Investment in retirement benefits like PPF and others can help you be prepared for life after retirement, but they have certain limitations.
For senior citizens facing cash crushes, the reverse mortgage scheme could be a good option to manage constant cash flow. The government introduced the scheme to provide a supplement income scheme to people over 60.
Under the reverse mortgage scheme, senior citizens can receive periodic monthly payments against any owned residential property.
They can mortgage the property as collateral with a bank or a financial institution and get a loan against it. The maximum monthly payment under the scheme is capped at Rs 50,000 in a year.
To be eligible to take a loan under the reverse mortgage scheme offered by the banks, the applicant must be over 60.
The loan can only be against the mortgage of a fully owned and self-acquired home which is not inherited or gifted.

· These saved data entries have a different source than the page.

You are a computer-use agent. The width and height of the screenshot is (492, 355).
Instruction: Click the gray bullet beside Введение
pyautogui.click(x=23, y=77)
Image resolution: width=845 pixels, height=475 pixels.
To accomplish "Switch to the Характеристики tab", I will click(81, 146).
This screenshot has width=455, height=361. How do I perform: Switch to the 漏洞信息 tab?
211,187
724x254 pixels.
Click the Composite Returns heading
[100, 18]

The property mortgaged should be at least 20 years old. The scheme is not available to senior citizens living in rented accommodation.
How does Reverse Mortgage Work?
The bank will finalise your loan quantum eligibility based on the house’s condition. Usually, the loan-to-value ratio under this scheme is 60-80 per cent.

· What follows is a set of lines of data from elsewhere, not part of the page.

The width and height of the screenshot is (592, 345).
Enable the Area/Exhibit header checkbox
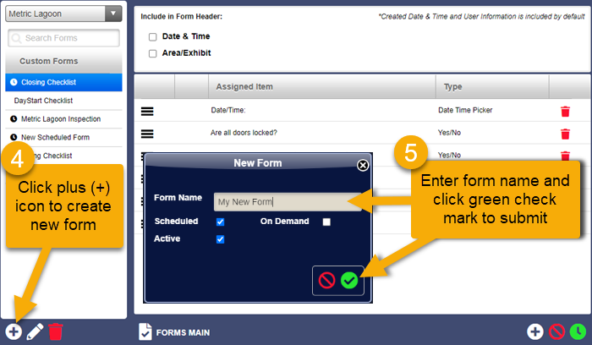152,53
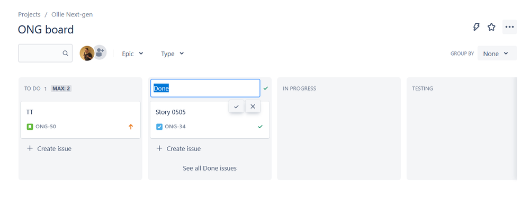The height and width of the screenshot is (222, 529).
Task: Click the search magnifier icon
Action: [66, 54]
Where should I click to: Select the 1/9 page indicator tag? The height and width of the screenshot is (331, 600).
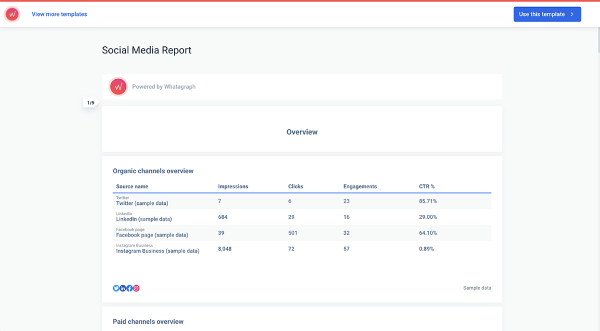(x=90, y=103)
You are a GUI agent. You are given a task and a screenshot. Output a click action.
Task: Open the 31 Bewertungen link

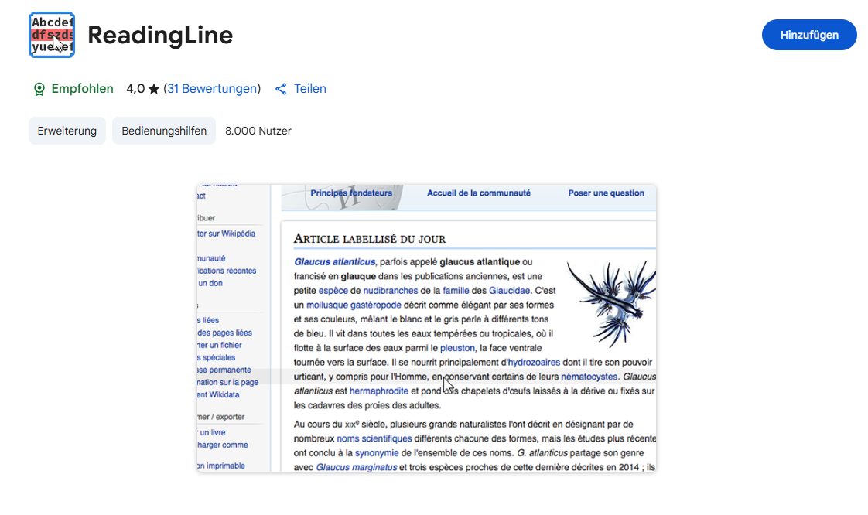(212, 88)
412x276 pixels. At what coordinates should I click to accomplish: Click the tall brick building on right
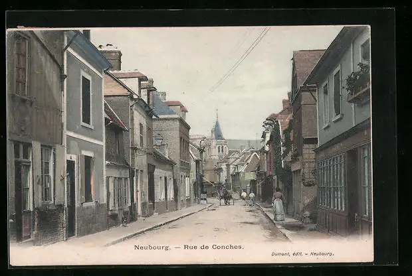pos(304,133)
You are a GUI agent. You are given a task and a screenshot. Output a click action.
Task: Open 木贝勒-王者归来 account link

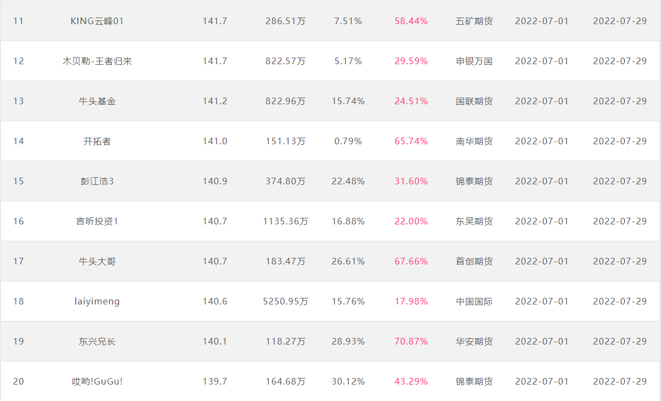[x=97, y=61]
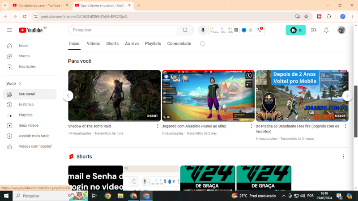
Task: Click the magnifier search button in the search bar
Action: [185, 30]
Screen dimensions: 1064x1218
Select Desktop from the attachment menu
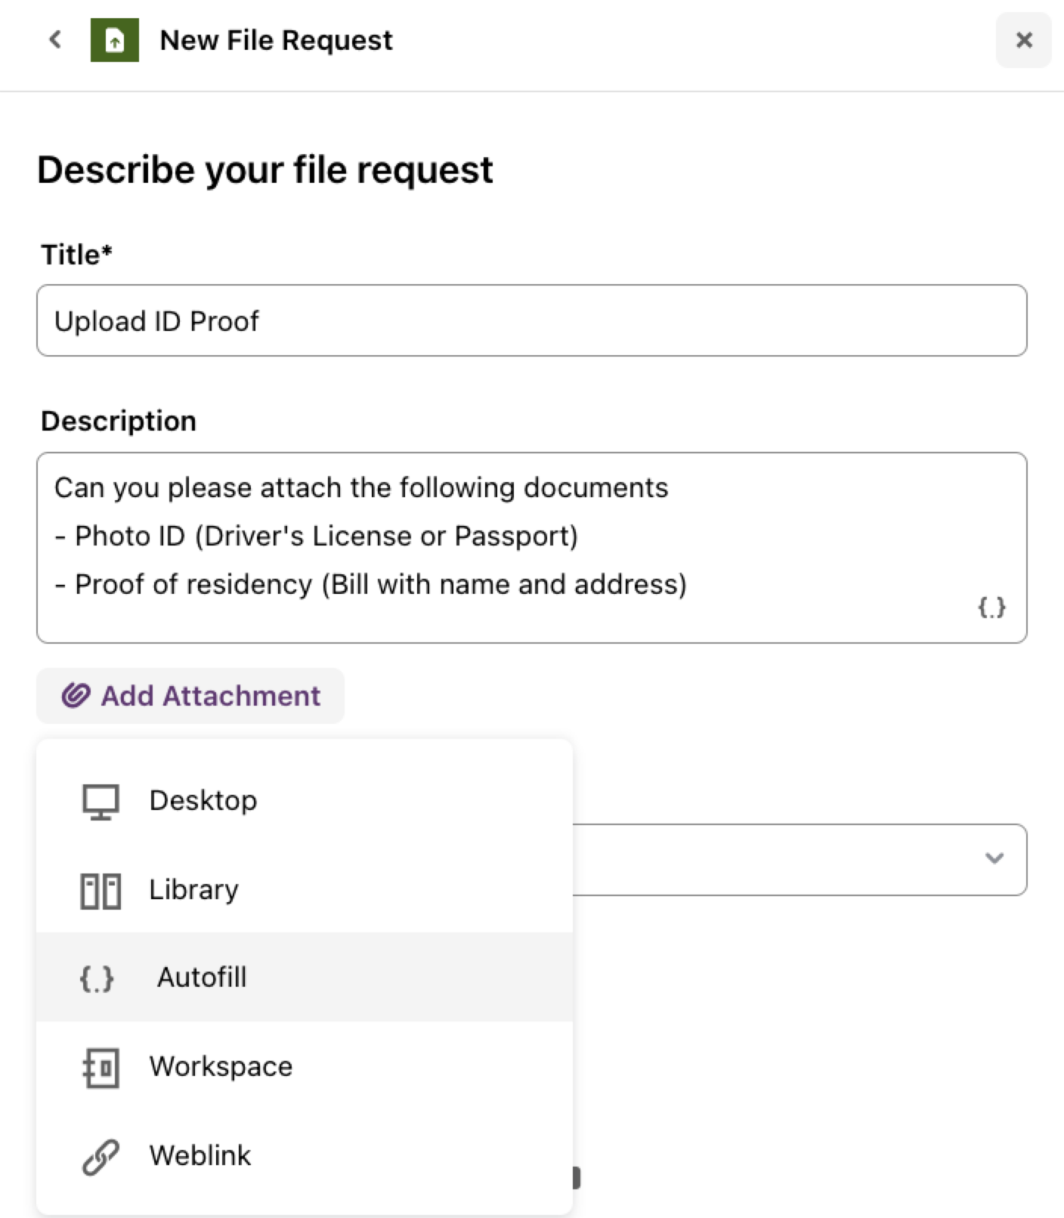click(x=305, y=800)
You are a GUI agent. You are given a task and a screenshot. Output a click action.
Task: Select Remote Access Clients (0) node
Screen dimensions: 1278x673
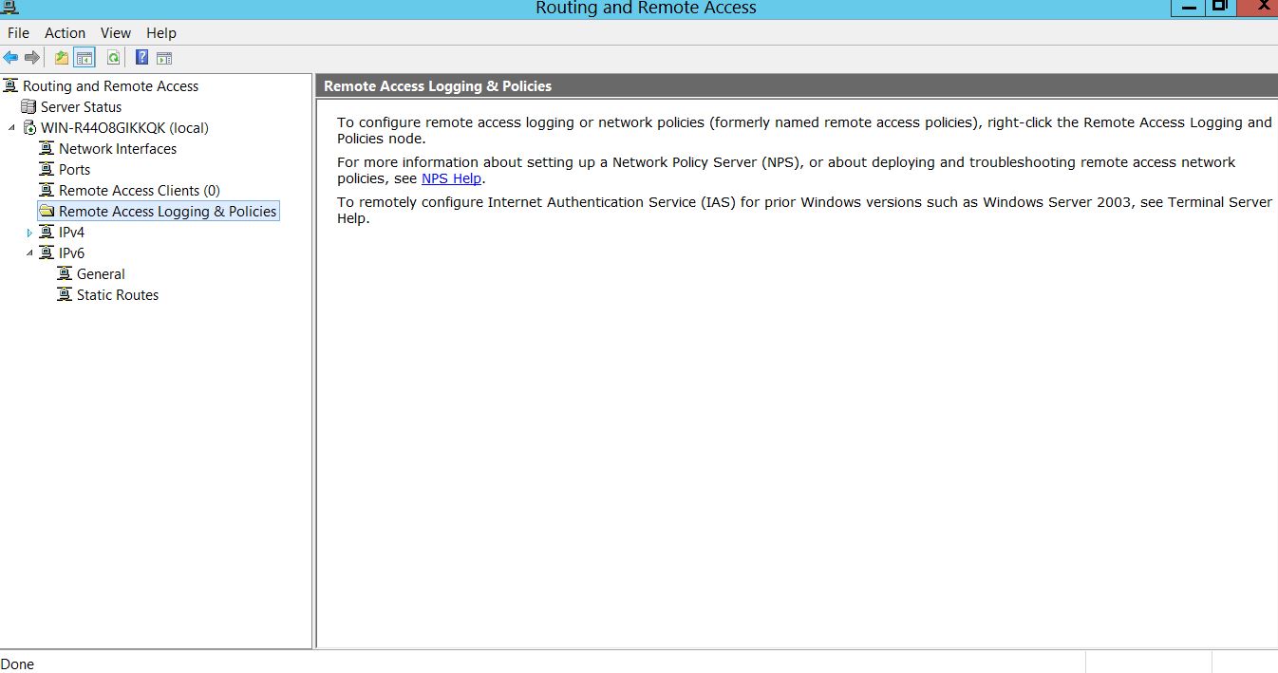click(139, 191)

This means the property is worth Rs 1 crore; the loan amount can be between Rs 60-80 lakh. The maximum loan amount most banks offer is Rs 1 crore, even when the property’s worth is more.
The maximum loan period offered is 10-20 years across major banks.
The bank then disburses a loan amount to the borrower through periodic payments after considering a margin for interest costs and price fluctuations.
The periodic payments, also known as reverse EMI, are received by the borrower over the fixed loan tenure. With each monthly or quarterly payment, the equity or the individual’s interest in the house decreases.
The loan amount under the scheme gets due after the last survivor dies. The heir of the borrowers is given the option of settling the loan by paying the due amount along with accumulated interest.
However, if the nominee cannot repay the loan, the bank recovers the amount by sale proceeds of the property.
The extra amount after selling the property and settling the loan is paid to the legal heir of the borrower. If the sale proceeds are lower than the accrued principal plus interest amount, the bank bears the loss.